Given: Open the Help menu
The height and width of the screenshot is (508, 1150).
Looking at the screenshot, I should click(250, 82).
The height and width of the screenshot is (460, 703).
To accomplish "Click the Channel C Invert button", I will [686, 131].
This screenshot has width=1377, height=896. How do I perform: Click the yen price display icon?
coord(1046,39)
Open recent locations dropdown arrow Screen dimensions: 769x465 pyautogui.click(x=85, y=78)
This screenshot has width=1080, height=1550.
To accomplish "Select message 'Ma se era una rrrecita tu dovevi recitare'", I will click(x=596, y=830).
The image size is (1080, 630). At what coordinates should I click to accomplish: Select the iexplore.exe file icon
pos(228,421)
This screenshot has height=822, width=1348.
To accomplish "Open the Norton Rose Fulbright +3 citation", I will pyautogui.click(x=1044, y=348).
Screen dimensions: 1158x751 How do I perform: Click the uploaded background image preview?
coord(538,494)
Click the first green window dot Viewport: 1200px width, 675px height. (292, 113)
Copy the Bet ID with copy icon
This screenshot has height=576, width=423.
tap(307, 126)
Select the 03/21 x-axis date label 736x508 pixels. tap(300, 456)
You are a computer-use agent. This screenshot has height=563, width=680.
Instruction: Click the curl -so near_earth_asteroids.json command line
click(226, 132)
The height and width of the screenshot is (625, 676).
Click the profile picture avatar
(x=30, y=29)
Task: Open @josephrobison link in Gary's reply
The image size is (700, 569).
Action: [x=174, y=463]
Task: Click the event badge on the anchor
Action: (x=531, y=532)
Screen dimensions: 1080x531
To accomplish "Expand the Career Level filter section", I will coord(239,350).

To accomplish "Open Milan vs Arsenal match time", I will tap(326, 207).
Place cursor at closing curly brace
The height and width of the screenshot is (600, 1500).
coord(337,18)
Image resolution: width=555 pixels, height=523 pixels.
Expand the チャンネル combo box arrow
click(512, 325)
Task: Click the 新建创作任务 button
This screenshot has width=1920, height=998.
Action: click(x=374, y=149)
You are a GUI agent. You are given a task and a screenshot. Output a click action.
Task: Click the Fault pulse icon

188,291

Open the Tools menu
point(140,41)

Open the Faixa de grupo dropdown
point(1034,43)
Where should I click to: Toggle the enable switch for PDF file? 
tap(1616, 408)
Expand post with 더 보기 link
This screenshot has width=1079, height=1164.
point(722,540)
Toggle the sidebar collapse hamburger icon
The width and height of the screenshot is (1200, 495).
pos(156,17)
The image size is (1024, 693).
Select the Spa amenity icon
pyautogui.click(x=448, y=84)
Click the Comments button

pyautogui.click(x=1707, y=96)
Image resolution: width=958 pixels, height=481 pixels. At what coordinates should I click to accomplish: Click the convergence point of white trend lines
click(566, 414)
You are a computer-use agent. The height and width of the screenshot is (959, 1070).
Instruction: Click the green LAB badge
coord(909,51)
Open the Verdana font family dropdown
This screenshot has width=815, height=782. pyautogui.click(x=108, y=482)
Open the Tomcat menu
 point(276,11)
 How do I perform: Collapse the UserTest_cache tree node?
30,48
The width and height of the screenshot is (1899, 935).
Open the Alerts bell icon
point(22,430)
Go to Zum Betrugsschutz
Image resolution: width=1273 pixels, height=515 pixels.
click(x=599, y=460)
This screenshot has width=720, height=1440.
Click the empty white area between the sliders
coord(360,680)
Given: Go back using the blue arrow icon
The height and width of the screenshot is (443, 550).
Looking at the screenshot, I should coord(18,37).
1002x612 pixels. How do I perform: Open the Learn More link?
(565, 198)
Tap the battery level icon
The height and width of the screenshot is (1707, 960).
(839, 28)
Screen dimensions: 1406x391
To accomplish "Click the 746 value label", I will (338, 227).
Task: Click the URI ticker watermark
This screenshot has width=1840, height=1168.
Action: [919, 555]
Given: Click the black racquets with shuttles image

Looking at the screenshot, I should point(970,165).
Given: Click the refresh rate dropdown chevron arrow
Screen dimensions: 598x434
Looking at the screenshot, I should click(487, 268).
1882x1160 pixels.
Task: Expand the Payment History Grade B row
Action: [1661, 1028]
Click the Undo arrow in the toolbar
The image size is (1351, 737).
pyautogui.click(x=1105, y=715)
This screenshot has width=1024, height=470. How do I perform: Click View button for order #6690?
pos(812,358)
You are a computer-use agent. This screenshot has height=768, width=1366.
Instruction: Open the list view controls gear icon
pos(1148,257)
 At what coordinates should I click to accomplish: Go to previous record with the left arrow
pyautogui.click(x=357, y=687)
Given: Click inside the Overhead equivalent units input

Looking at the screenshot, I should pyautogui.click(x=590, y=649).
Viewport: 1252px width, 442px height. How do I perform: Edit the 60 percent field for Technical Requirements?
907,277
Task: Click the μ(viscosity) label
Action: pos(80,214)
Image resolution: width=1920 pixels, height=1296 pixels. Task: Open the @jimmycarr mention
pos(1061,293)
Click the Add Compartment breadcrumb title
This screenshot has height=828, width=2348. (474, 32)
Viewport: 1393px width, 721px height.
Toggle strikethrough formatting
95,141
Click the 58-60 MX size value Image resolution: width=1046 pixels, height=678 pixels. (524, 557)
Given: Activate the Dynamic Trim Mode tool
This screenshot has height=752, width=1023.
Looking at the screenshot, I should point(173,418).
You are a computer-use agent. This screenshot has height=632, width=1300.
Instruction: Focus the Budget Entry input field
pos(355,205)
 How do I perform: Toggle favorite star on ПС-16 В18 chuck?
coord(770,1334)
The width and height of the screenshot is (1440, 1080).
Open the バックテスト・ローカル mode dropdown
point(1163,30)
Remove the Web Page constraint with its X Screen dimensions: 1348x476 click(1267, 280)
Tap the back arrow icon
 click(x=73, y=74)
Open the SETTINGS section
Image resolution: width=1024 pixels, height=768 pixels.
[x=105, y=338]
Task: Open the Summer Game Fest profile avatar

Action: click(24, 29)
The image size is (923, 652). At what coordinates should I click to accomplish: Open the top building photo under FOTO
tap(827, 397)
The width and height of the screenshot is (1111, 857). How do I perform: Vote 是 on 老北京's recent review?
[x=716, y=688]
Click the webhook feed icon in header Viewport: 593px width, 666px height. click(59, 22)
--------
## WHAT IS EXPECTED
Each line, from the one that holds "Image resolution: width=1024" through the last line of the entries, must be repeated exactly. Leave out everything else.

## YOUR SOLUTION
Image resolution: width=1024 pixels, height=768 pixels.
[x=105, y=338]
Task: Open the Summer Game Fest profile avatar

Action: click(24, 29)
The image size is (923, 652). At what coordinates should I click to accomplish: Open the top building photo under FOTO
tap(827, 397)
The width and height of the screenshot is (1111, 857). How do I perform: Vote 是 on 老北京's recent review?
[x=716, y=688]
Click the webhook feed icon in header Viewport: 593px width, 666px height. click(59, 22)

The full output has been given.